Luang Por Pasanno • July 2011

Student: I’m trying to overcome a sense of self, but my spiritual quest seems to revolve around me trying to attain something. The thought of dropping my self seems like a snake swallowing its tail.

Luang Por Pasanno: That’s the way it is in the beginning. It’s a process of feeling it out. You have to play with it and work it out over time as you get better and better at it. It’s important in the beginning to be in the right container and have good spiritual friends. These serve as supports. In the beginning you flail around a lot, but it’s not in vain.

Student: Before the first stage of awakening, the stream-entry experience, are there places where a practitioner can experience the dropping away of the sense of self?

Luang Por Pasanno: Sure, wherever it arises! Just like any other conditioned phenomenon, the sense of self arises and passes away.
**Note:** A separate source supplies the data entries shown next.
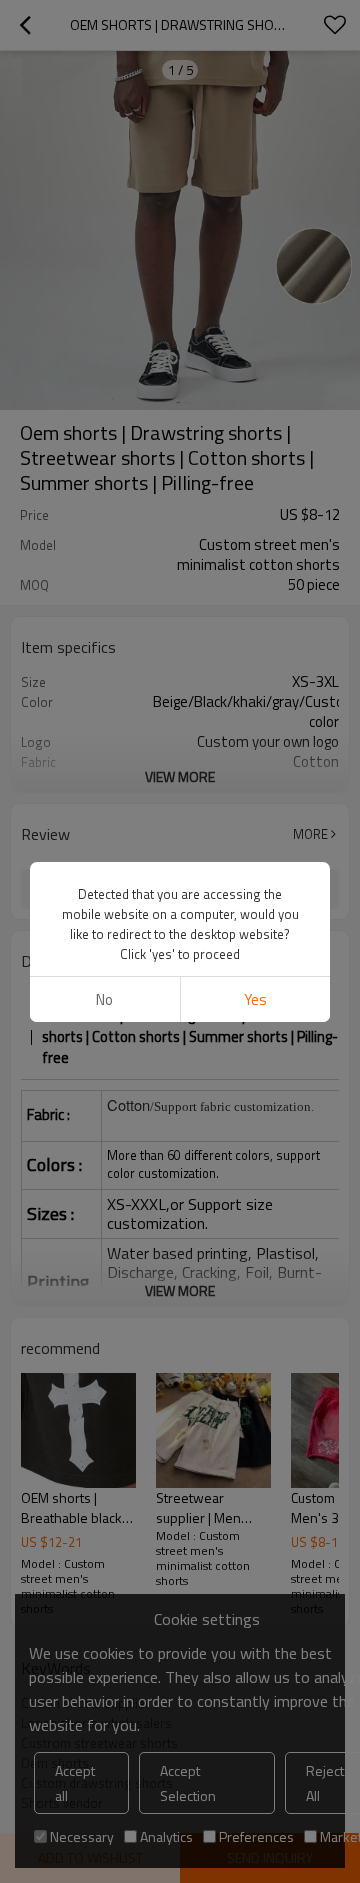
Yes (255, 999)
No (104, 999)
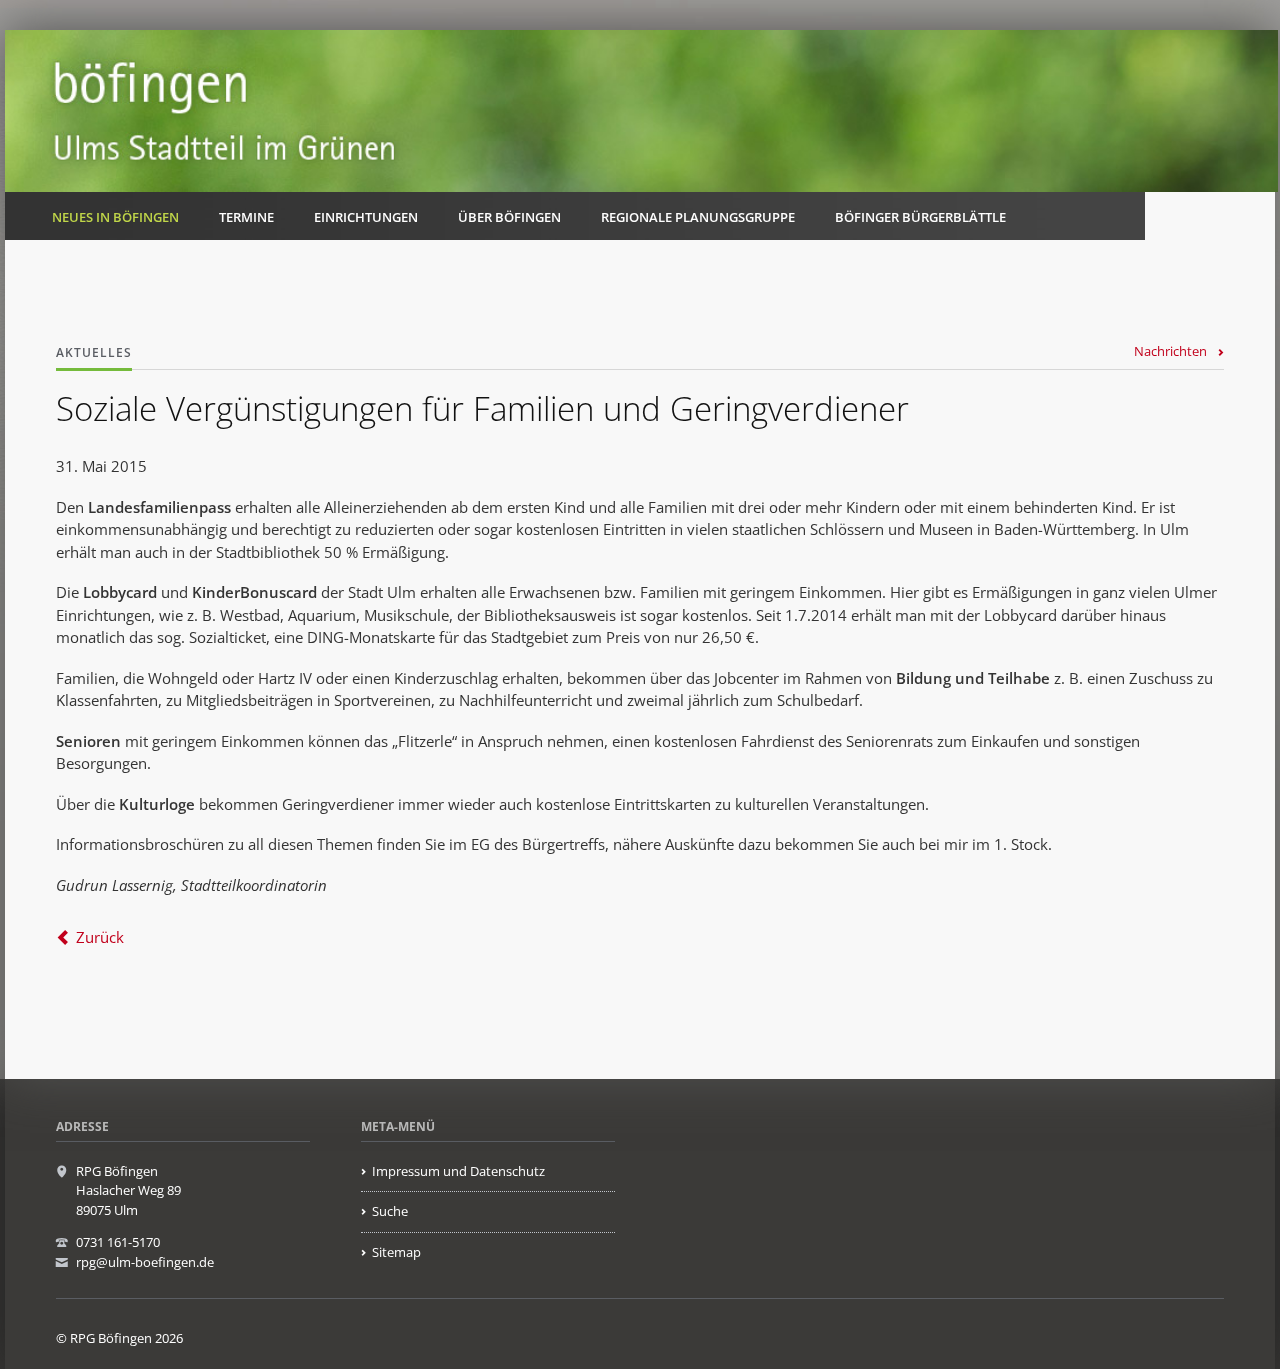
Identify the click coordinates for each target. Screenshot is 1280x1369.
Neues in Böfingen (115, 217)
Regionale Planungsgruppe (698, 217)
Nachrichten (1170, 351)
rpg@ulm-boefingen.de (145, 1262)
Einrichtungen (366, 217)
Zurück (100, 937)
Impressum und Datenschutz (458, 1171)
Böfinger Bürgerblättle (920, 217)
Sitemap (396, 1252)
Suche (390, 1211)
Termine (246, 217)
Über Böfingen (509, 217)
It’s just that we’re so focused on the next thing that we don’t notice the cessation.

Student: During the stream-entry experience, are the three lower fetters—personality view, attachment to practices and precepts, and skeptical doubt—all dropped at once, or in stages?

Luang Por Pasanno: All at once.

Student: Do the results of kamma speed up when you are practicing?

Luang Por Pasanno: Not necessarily. Kamma has its own way of playing itself out. There’s a saying that kamma is going to do what kamma is going to do.

Student: The Buddha said that kamma can’t be understood by a normal mind. Are there practitioners who have good enough concentration that they can understand parts of it?

Luang Por Pasanno: Oh, sure. There are meditators with good concentration who can see parts of it. But only the Buddha could understand it completely.